## [Requirements]
Copy the material from its first line through the line containing "Image resolution: width=1024", changing "Dashboard" to "Reports" and keeping everything else the same. Leave out the pictures.

## [Exercise material]
◆ ◆ ◆ ◆ ◆
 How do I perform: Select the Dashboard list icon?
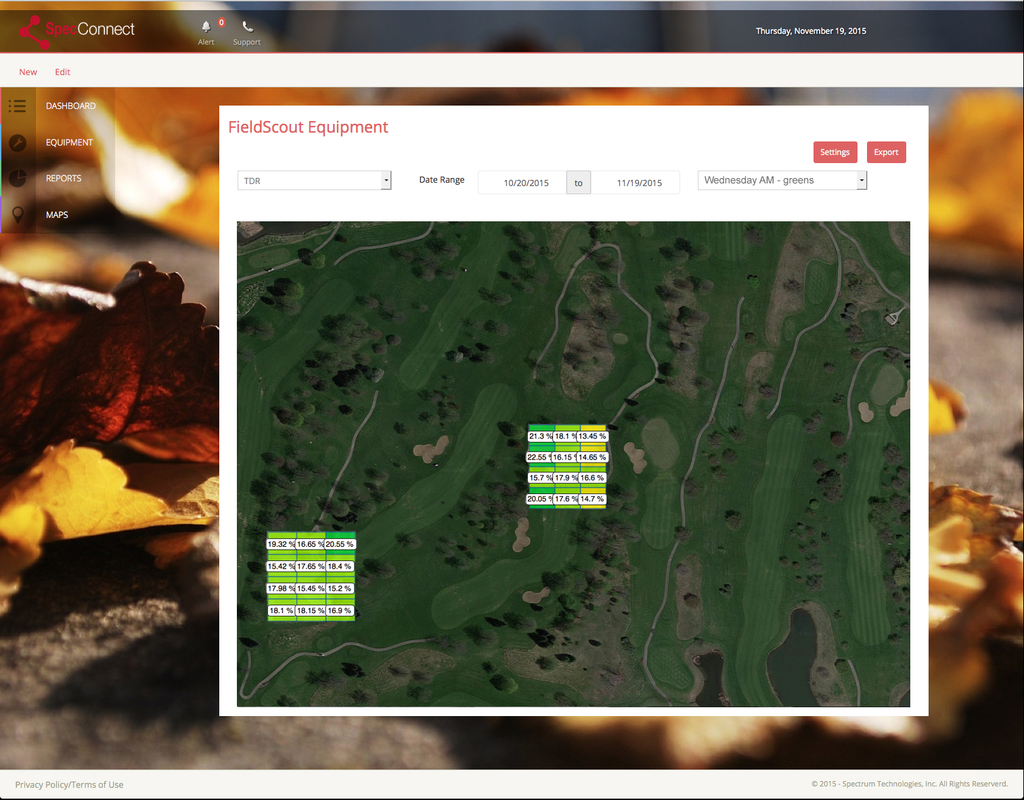pos(17,106)
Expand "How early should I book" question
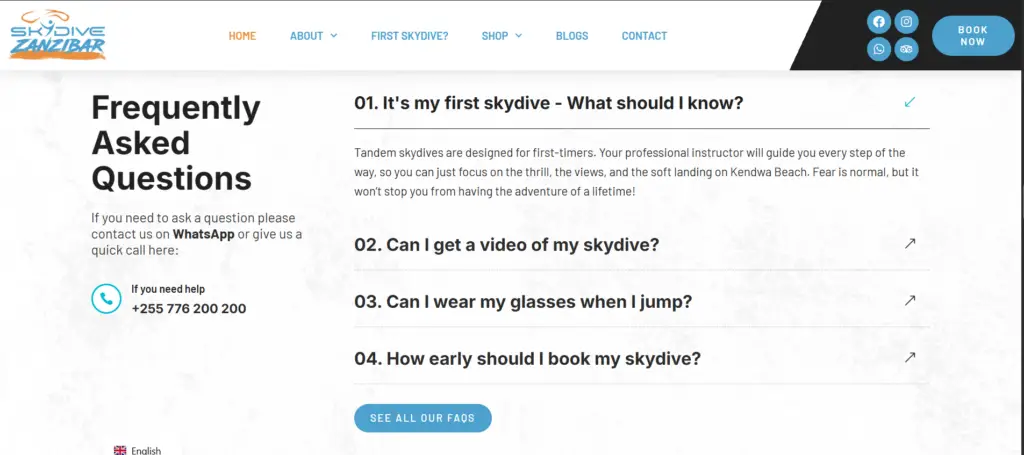Image resolution: width=1024 pixels, height=455 pixels. tap(641, 358)
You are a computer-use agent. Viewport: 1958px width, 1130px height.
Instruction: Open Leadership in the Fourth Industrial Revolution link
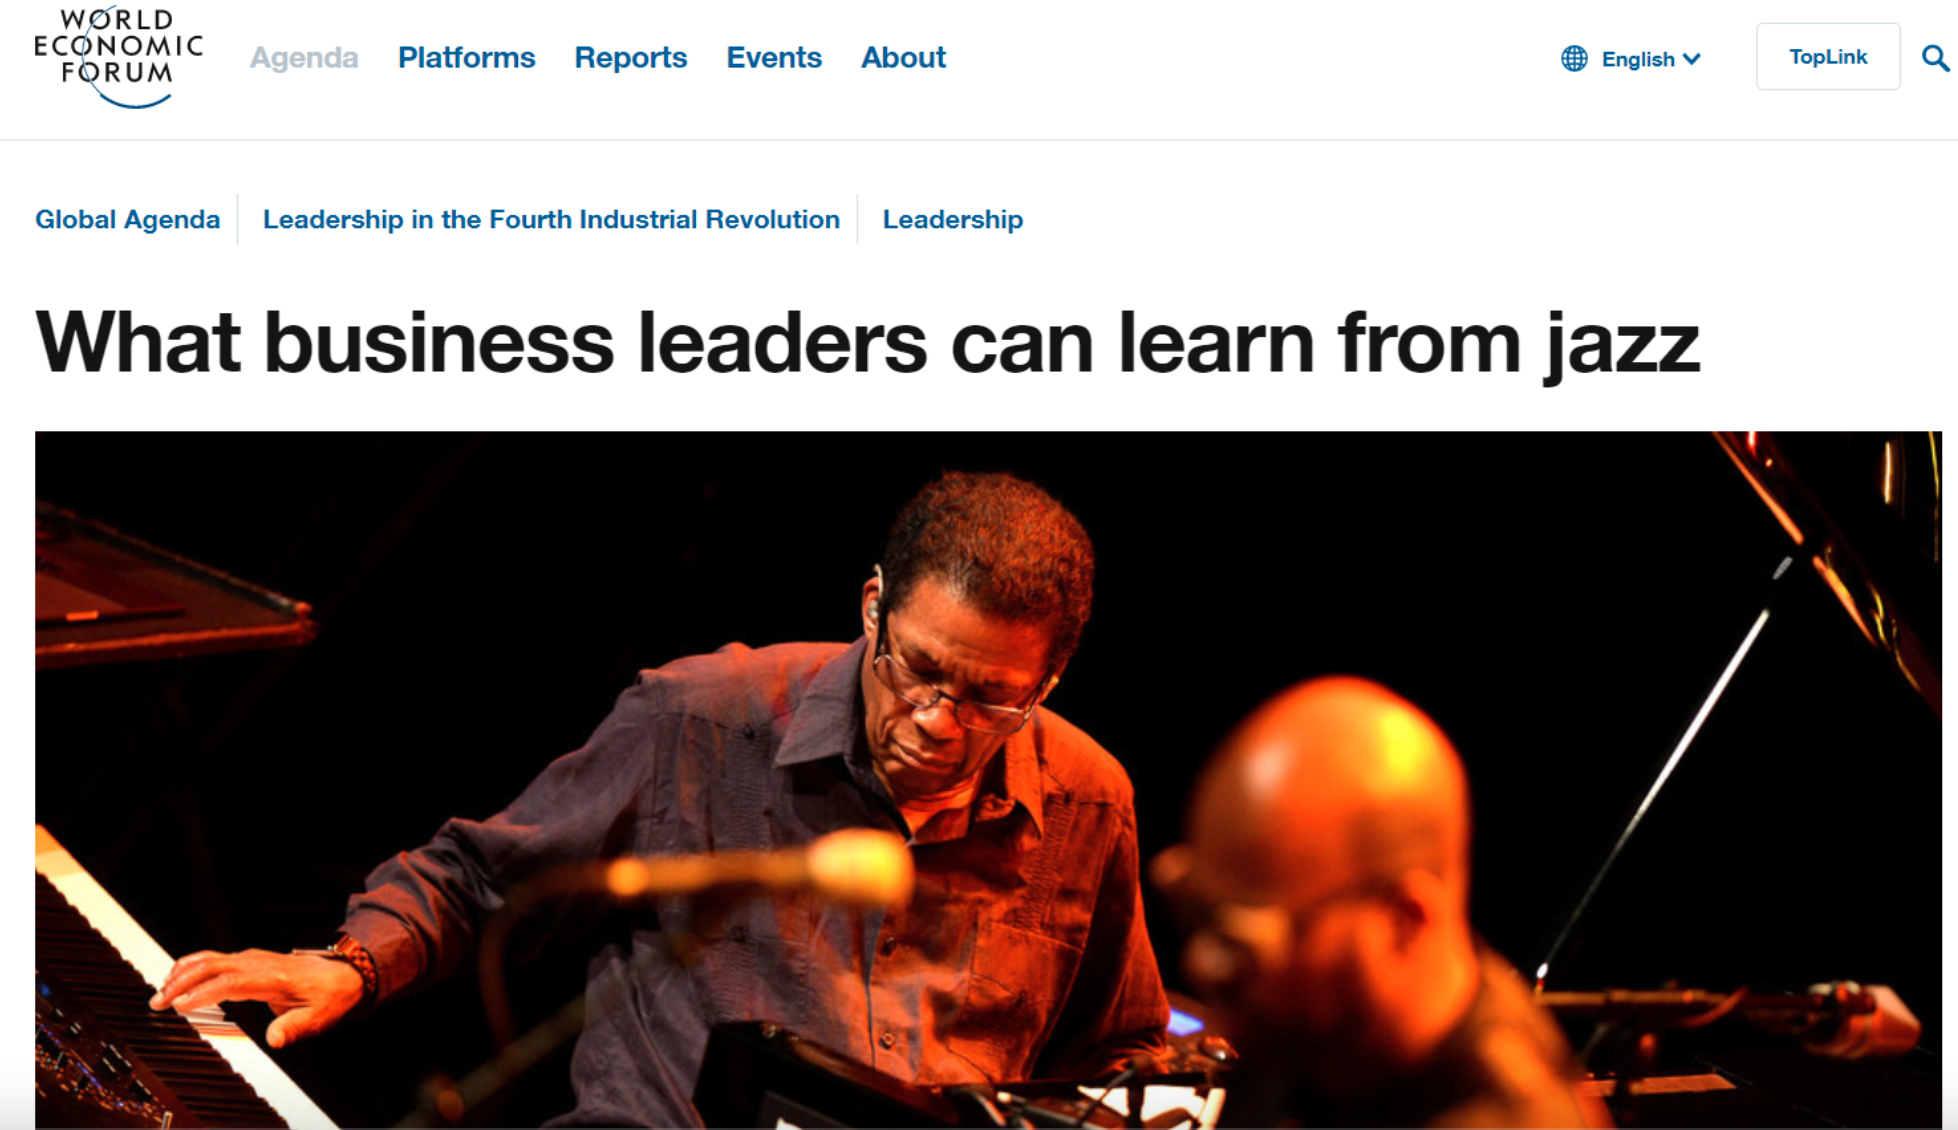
◆ ◆ ◆ ◆ ◆
## [Task output]
 How do I perform: Select the Reports list icon?
pos(17,106)
Expand "How early should I book" question
Image resolution: width=1024 pixels, height=455 pixels. tap(641, 358)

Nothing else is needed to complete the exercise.